▶ Things to do
- 1) Reproduce the stretch of the chapter review from "Chapter 4 is" through "distraction of energy." verbatim.
- 2) In the chapter review, how many pages long is Chapter 4?

Chapter 4 is the one where Wendy pulls no punches and says exactly what’s on her mind. This is the ‘controversial’ chapter where Wendy surprises everyone, even her critics.
I, myself, was very surprised about something that I’ll explain in a bit, but let me first lead up to it. In the intro to the 30 page chapter, Wendy writes about how people get too fascinated with the latest educational fads.
Charters, small schools, small classes, and longer school days — to name a few – have all been heralded as ways to save our education system. Each could play an important role, if implemented by leaders driving toward a vision for transformational change who understand what it takes to build and manage high-performing organizations. Outside of that context, each runs the risk of serving as an unfortunate distraction of energy.
First in ‘It’s Not About More Funding’ she says that she’s seen schools that have had a lot of money thrown at them but are still failing and she’s also seen schools that have very little money that have been quite successful, so money on its own without it being used by a transformational leader could just be a waste.
Then in ‘The Limitations of Structural Changes Like Charters, Vouchers, and School Size’ Wendy really shocks a lot of people by admitting that charter schools are not the answer since there are plenty of bad ones out there. She says (pg 117) “On average, charter schools aren’t yet doing better than traditional schools according to the preponderance of the research.” Considering the number of TFA alums who hold positions of leadership in charter schools, this is a pretty frank statement.
In ‘The Limitations of Changing Inputs Like Class Size, Curriculum, Technology, and … Field Trips,’ she again argues that if any of these things occur in the absence of transformational leadership, they will not really accomplish much.

▶ Information provided
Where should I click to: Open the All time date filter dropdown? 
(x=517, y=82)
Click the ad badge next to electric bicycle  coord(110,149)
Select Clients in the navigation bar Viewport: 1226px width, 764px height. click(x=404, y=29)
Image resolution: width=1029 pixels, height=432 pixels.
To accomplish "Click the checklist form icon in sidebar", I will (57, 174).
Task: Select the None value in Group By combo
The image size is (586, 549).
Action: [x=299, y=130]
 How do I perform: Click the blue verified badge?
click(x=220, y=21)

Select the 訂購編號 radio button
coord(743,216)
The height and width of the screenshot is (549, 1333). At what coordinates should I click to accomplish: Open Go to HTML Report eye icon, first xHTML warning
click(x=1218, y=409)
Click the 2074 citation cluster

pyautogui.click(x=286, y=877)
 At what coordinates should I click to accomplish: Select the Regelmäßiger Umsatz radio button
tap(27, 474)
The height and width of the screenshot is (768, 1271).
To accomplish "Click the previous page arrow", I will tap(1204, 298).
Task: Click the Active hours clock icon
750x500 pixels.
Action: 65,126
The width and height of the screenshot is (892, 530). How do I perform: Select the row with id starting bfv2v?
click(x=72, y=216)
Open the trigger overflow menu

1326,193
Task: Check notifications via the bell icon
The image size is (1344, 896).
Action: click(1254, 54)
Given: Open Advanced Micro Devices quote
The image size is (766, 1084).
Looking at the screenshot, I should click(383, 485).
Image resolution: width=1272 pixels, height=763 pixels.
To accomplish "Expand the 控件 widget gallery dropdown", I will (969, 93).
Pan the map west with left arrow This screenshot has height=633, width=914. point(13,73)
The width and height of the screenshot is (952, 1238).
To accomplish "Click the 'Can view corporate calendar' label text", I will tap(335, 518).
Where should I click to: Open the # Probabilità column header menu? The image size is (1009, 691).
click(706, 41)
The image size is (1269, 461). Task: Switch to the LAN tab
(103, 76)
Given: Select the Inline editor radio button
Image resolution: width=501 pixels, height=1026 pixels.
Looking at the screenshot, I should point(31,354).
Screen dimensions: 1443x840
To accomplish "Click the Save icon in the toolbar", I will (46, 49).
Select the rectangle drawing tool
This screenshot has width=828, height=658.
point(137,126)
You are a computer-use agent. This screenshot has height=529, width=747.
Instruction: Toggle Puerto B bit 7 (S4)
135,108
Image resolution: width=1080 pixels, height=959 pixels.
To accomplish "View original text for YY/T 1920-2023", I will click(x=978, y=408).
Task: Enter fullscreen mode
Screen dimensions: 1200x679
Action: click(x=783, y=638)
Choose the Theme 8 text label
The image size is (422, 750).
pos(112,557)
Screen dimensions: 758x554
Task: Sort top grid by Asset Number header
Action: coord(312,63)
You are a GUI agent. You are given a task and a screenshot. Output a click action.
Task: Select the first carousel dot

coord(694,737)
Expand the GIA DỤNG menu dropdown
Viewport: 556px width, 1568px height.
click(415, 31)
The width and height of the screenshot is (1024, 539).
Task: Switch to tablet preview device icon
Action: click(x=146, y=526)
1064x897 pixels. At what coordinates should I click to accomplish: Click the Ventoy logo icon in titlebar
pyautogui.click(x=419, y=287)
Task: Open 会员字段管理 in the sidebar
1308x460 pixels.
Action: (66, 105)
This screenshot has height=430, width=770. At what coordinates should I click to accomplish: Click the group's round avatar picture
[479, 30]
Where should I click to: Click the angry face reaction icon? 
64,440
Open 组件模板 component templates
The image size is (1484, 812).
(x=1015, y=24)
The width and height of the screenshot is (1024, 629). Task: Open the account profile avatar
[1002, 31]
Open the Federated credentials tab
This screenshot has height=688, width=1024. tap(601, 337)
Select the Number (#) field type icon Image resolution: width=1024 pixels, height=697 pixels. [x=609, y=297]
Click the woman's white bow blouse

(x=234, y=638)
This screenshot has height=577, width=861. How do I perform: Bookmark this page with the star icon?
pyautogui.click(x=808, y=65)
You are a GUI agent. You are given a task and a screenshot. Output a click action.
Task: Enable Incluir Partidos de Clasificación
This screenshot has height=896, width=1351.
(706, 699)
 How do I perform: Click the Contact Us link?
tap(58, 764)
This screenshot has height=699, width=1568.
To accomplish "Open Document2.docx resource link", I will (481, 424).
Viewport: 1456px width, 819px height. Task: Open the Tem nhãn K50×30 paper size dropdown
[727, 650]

▶ Answers to each task
- 1)
Chapter 4 is the one where Wendy pulls no punches and says exactly what’s on her mind. This is the ‘controversial’ chapter where Wendy surprises everyone, even her critics.
I, myself, was very surprised about something that I’ll explain in a bit, but let me first lead up to it. In the intro to the 30 page chapter, Wendy writes about how people get too fascinated with the latest educational fads.
Charters, small schools, small classes, and longer school days — to name a few – have all been heralded as ways to save our education system. Each could play an important role, if implemented by leaders driving toward a vision for transformational change who understand what it takes to build and manage high-performing organizations. Outside of that context, each runs the risk of serving as an unfortunate distraction of energy.

- 2) 30 pages.